At the protruding end of the main shaft 10 which penetrates through
the disk 11, a large toothed wheel 14 may be mounted freely so as
to be rotated relatively to the main shaft 10. This toothed wheel
is continuously rotated by motive power.
Each spindle 12 is interlocked with a shaft 6 via an
electromagnetic on-off clutch 15. The shaft 16 has a small toothed
wheel 17 fitted thereon and, by the agency thereof, is meshed with
the said large toothed wheel 14. The said shaft 16 may also be
supported opposite the disk. This disk 11 may be substituted by a
set of radially arranged spokes.
Consequently, the winding of feed sheet by the counterclockwise
rotation of the core 4 at the second position is effected so long
as the on-off clutch 15 of the spindle 12 holding the said core 4
in position remains in the interlocked position (ON status). From
this, it is clear that the said on-off clutch 15 has only to be
switched to its disconnected position (OFF status) in order that
the core 4 may cease its rotation the moment the aforesaid status
of full core is sensed as mentioned previously.
When the core at the second position has wound up the predetermined
amount of sheet thereon and, as a consequence, ceases its rotation,
the bonding agent applying means 2 descends to a point intervening
between the rolls 3 and 3, applies bonding agent 19 sideways onto
the upper surface of the sheet 1', and ascends back to its former
position. In the place of the bonding agent applying means, there
may be used a means adapted to attach a piece of two-face adhesive
tape to the upper surface of the sheet 1'. When the application of
bonding agent is completed, the main shaft 10 rotates one quarter
of a circle, causing the core held at the second position to be
advanced to the third position and the core held at the first
position to the second position respectively.
In this case, the core which is being advanced from the second
position to the third position by the 90.degree. rotation of the
main shaft tends to rotate clockwise because of a pull given by the
sheet wound thereon. Since the spindle 12 is supported in position,
as mentioned previously, by a bearing which is provided with a
one-way clutch 13, however, the core is prevented from being
rotated clockwise. As a consequence, the core draws the last
portion of sheet out of the roll to a length corresponding to the
distance travelled by the core because of the 90.degree. rotation
of the main shaft. The sheet 1' is passed over half of the
circumference of the depressor roll 5 and is pulled by the core
which is in motion from the second position to the third position.
Even if the core, while in transit from the second position to the
third position after having wound up the predetermined amount of
sheet at the second position, passes the point at which the
depressor roll 5 will afterward come into contact therewith, the
component of the said tension keeps the depressor roll 5 in a state
pushed away in the direction opposite that of energy exertion. This
condition lasts until the core has completed its travel from the
second position to the third position. In the meantime, the core at
the first position can be advanced to the second position without
coming into contact with the upper surface of the sheet 1'.

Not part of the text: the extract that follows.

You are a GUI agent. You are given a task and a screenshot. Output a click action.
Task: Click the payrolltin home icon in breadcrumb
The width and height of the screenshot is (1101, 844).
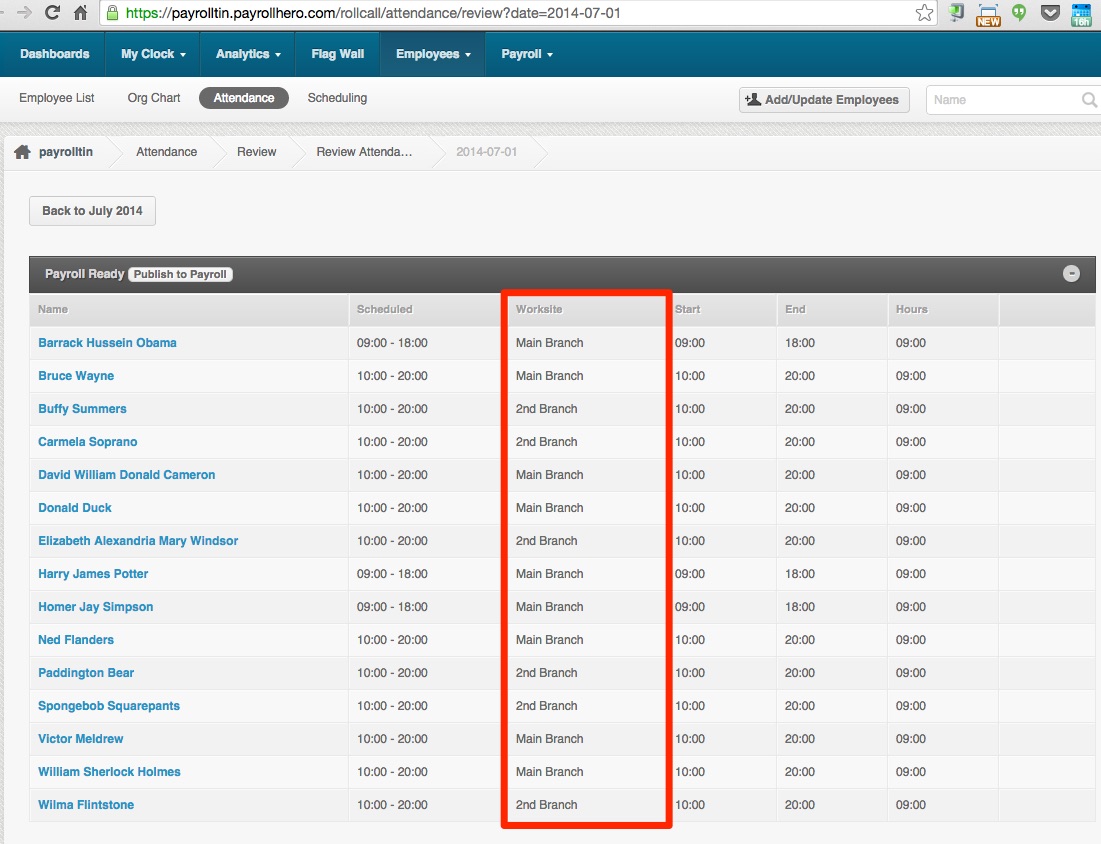point(22,151)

While the main shaft 10 is rotating one quarter of a circle, the
shaft 20 around which the feed roll 1 is mounted actuates brakes 21
to control its free rotation. The rotation of the feed roll is so
regulated that the sheet may not be broken by the tension which
builds up in the sheet in consequence of the 90.degree. rotation of
the main shaft.
The aforesaid one-way clutch 13 serves the purpose of preventing
the spindle 12 from being rotated clockwise while the core at the
second position is being advanced to the third position in
consequence of the 90.degree. rotation of the main shaft.
Therefore, it may be utilized as a substitute for a braking
means.
When the 90.degree. rotation of the main shaft is completed, the
brakes 21 are released to render the shaft 20 freely rotatable.

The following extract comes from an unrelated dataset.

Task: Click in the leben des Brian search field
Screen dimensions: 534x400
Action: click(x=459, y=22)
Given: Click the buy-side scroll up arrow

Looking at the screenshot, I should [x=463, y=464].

Consequently, the tension which has kept the depressor roll 5 in a
retracted condition is relieved and the depressor roll 5 is
returned, by the energy exerted thereon, to where it is brought
into contact with the outer surface of the core which has recently
assumed the second position. Thus, it presses the sheet 1' against
the core, causing the rear portion 19a of the bonding agent 19
applied to the upper surface of the sheet 1' to adhere to the core
which is now held at the second position.

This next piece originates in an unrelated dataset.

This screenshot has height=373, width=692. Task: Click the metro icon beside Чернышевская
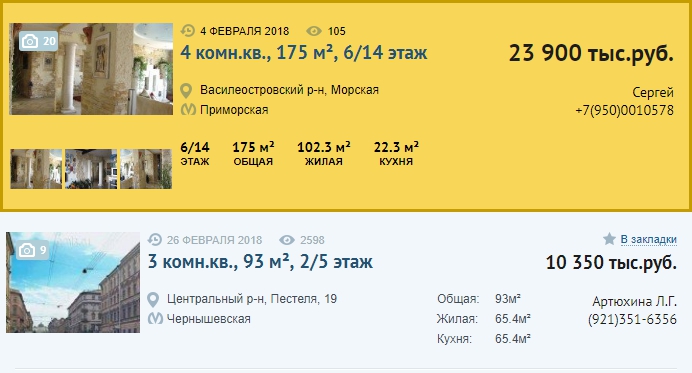pyautogui.click(x=155, y=318)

When the sheet 1' is drawn out of the core while the core is being
advanced from the second position to the third position in
consequence of the 90.degree. rotation of the main shaft, the
bonding agent 19 applied to the sheet 1' by the bonding agent
applying means 2 is essentially required to be moved to a position
such that the front portion 19b and the rear portion 19a thereof
fall on both sides of the point at which the depressor roll 5 comes
into contact with the core which has just assumed the second
position. For this purpose, the position at which the bonding agent
is applied to the sheet by the bonding agent applying means must be
fixed in accordance with the diameter of the roll of sheet to be
wound on the core. Denoted by 18 is a regulator adapted to move the
bonding agent applying means 2 in the direction of the length of
sheet 1' so as to adjust the position of bonding agent application
for the purpose mentioned above. The said regulator 18 may be
omitted, of course, where the sheet rewinder of this invention is
used for rewinding a feed sheet having a fixed thickness into rolls
each containing a fixed length of sheet without exception.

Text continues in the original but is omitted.